Search code examples
information-retrievaltf-idfdata-retrieval

What does it mean "IDF is just dependent on the term"?


it possible someone explain "Tf is dependent on term and document" and "IDF is just dependent on the term" with an example ?


Solution

  • Suppose that we have these two documents:

    d_1: "Tf is dependent on term and document"
    d_2: "IDF is just dependent on the term"
    

    The count of terms in each document is as follows:

    d_1: 
    {Tf: 1, is: 1, dependent: 1, on: 1, term: 1, and: 1, document: 1}
    d_2:
    {IDF: 1, is: 1, just: 1, dependent: 1, on: 1, the: 1, term: 1}
    

    The term frequencies (i.e., the ratio of times that term t appears in document d to the total count of terms of that document) for term "on" are:

    tf(on, d_1) = 1 / 7
    tf(on, d_2) = 1 / 7
    

    For calculating the term frequency of a term, you must specifiy which document you are talking about. tf(on, d_1) = 1/7 tells you that 1/7 of all words in d_1 is "on".

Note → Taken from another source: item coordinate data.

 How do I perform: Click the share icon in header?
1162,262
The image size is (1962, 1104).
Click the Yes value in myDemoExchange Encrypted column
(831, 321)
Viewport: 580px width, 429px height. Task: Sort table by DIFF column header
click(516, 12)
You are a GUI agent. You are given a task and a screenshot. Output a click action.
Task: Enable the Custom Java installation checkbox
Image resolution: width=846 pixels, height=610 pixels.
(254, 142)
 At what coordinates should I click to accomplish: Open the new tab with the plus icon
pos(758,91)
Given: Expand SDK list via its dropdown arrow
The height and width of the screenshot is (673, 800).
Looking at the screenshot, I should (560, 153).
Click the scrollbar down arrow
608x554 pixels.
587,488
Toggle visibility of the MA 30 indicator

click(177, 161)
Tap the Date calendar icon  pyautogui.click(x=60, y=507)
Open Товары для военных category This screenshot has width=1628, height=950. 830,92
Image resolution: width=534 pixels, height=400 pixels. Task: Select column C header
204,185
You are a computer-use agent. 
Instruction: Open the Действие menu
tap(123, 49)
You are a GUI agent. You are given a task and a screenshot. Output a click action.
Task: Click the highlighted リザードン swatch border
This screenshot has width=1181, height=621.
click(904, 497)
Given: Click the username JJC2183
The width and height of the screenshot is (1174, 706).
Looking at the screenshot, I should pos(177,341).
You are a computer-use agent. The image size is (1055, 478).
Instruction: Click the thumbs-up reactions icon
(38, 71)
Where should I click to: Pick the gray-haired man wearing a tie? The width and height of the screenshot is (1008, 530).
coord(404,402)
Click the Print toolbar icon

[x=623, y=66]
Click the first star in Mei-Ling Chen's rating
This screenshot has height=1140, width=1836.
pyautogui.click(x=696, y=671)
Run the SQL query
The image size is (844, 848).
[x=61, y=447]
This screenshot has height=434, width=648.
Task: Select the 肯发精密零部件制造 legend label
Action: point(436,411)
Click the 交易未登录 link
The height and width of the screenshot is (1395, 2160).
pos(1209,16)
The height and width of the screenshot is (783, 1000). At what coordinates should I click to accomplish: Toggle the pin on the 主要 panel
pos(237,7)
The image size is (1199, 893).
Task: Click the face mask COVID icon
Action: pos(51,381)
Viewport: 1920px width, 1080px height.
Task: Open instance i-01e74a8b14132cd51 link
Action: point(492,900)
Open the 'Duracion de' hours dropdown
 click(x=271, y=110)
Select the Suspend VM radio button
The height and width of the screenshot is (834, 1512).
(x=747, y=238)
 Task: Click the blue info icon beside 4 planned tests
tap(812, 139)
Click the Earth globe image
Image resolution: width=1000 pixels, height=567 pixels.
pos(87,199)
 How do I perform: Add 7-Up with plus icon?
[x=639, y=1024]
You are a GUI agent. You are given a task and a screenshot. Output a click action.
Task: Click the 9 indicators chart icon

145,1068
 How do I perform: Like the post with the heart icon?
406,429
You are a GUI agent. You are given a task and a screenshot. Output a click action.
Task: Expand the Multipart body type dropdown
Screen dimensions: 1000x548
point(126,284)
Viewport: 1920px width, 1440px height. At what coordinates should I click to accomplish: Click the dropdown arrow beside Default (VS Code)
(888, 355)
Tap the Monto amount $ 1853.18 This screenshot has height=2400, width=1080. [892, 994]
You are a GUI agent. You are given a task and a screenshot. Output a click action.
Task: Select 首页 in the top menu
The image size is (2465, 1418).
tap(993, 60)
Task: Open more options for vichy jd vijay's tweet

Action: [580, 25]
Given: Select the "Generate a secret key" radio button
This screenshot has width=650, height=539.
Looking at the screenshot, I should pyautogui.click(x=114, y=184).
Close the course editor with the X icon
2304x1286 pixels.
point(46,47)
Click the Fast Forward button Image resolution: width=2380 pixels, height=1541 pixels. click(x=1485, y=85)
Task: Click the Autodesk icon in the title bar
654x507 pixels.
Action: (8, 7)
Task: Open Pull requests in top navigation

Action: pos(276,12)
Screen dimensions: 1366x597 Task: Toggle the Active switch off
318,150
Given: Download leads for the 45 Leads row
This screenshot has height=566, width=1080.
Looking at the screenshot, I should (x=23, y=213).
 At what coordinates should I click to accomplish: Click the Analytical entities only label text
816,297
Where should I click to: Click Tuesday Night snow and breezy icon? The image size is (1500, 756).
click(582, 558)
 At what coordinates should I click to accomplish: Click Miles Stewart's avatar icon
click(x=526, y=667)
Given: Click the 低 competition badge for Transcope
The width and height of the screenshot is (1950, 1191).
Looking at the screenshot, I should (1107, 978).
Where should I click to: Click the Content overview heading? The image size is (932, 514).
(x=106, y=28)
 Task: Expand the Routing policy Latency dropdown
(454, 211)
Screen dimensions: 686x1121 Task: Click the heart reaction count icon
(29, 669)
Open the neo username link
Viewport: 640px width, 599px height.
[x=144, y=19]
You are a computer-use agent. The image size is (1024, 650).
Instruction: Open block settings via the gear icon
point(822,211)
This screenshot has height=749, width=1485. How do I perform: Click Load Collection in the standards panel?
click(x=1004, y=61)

    The inverse document frequency (logarithm of ratio of documents that include the word "on") is:

    idf(on) = log(2/2) = 0
    

    As you see, the idf is constant for all documents in this corpus of two documents. It's just a measure of how common a term is in a set of documents. idf(on) = 0 tells you that "on" is not special at all and it appears in all documents.